After leaving Nea Kifissia, Papatheodorou was appointed as the head coach of the Kazakh NBL and VTB United League club Astana. With Astana, he won both the Kazakhstan League championship and the Kazakhstan Cup title. On May 27, 2017, Papatheodorou became the head coach of the Greek club PAOK, replacing Soulis Markopoulos.

On 19 June 2019, Papatheodorou signed a three-year contract with AEK Athens replacing Italian Luca Banchi.

In the summer of 2022, Papatheodorou returned to coaching at a club level and signed with Kolossos Rodou, replacing Ilias Kantzouris. After a relatively successful season with the island club, he moved to Promitheas Patras on May 19, 2023. On June 5, 2024, he renewed his contract with the club.

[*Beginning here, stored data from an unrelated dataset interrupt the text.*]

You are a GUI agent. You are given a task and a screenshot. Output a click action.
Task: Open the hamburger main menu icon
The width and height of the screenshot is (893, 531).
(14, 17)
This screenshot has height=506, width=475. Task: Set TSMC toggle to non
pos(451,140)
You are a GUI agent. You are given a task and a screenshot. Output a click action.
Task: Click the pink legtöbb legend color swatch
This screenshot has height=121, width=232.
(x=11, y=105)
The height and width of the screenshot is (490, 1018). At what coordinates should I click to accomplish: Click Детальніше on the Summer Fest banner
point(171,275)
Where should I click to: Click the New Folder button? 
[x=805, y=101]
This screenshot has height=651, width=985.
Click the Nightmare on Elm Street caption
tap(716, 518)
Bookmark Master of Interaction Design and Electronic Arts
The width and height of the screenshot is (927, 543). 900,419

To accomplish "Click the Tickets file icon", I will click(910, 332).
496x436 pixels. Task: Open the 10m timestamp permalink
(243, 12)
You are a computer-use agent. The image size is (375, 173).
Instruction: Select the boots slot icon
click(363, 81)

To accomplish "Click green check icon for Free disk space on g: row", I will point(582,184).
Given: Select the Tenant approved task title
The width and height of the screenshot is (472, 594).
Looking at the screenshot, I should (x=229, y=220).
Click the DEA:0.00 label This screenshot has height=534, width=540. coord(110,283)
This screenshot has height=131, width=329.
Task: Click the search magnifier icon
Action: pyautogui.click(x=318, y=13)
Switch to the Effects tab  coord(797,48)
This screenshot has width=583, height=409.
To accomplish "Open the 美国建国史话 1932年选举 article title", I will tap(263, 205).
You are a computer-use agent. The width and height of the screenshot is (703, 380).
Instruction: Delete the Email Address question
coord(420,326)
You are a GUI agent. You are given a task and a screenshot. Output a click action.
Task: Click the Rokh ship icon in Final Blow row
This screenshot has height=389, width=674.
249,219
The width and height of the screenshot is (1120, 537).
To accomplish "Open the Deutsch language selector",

===Greek junior national team===
In 2013, Papatheodorou became the head coach of the Greek Under-18 junior national team. He has also been the head coach of the Greek Under-19 junior national team and the Greek Under-20 junior national team.

==Awards and accomplishments==

===Greek junior national team===
- 2015 FIBA Europe Under-18 Championship:
- 2016 FIBA Europe Under-20 Championship Division B:
- 2017 FIBA Europe Under-20 Championship:

===Pro clubs===
- Greek 2nd Division Champion: (2013)
- Kazakhstan League Champion: (2017)
- Kazakhstan Cup Winner: (2017)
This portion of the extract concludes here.